Steven Dawson, from Australia’s Out Cast Theatre, is the writer and director behind The Importance of Being Earnest as Performed by Three F*cking Queens & a Duck, a production that claims will have 'Oscar spinning in his grave.' He also acts in the show. Features Writer Alexander Woolley caught up with him to find out more.

Most of my comedy writing sounds like the TV series Vicious – only I was there first!

Tell us about the show.

Three appalling actors with the least amount of talent try to conquer Wilde's classic, but with their allotted time slot dwindling, suspect relationships and massive egos little is left of the work or their integrity.

What is the state of gay theatre in Australia? How does it compare to the situation in the UK?

Minimal and sparse. There is not much original work and no support from the arts funding organisations, but we struggle on. We have a very small population so the opportunities are thin on the ground unless you create them yourself.

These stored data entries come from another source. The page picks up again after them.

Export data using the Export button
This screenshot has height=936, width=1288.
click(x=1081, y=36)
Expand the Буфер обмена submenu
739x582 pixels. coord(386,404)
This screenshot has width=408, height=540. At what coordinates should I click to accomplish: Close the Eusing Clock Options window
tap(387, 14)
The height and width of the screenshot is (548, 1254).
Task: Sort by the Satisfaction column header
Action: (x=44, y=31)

The UK has a lot more options for gay theatre that I can see and it’s not too shy about the product, though I wish there wasn't so much of the Benny Hill/John Inman variety of camp to make it more palatable to the masses.

You use some elements of Polari in the show. Why do you do this?

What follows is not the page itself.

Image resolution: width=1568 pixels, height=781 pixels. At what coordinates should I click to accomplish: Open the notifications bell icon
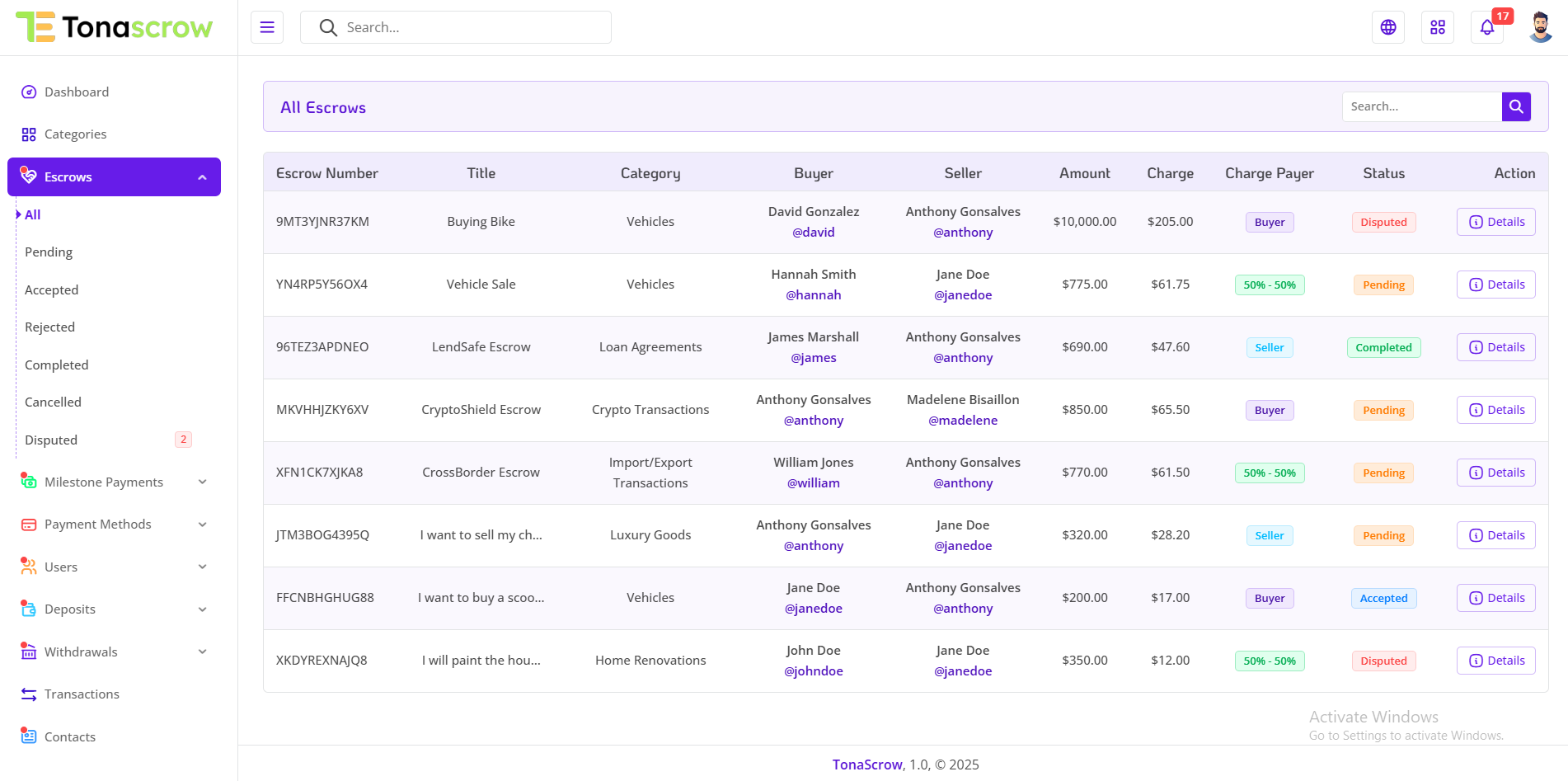1487,27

I do know Polari well from all those Kenneth Williams Round The Horne radio shows but I did not think I used anything like it in this show. Obviously it must have filtered in. My comedy writing has always had a bit more of a British feel about it. Most of my comedy writing sounds like the TV series Vicious – only I was there first! Lots of droll put-down humour but it’s always tongue in cheek.

More generally, the language of the show is rather colourful. Tell us about what influenced you to write in this fashion.

A lot of the comedy I have written in the past thirty years is in the same vein. If you surround yourself with queens it rubs off a little. Two camp actors – you can't help it. I based these two characters on Kenneth Connors and Hugh Paddick from an episode of Blackadder, a chance meeting with Frank Thring many years ago, and some hammy amateur theatre actors I have met along the way.

Is Oscar Wilde spinning in his grave? Wouldn't he quite like the show?

I hope he would be totally offended to see what we have done. And of course some of the best writing in it is still all his. I think he would like the royalties.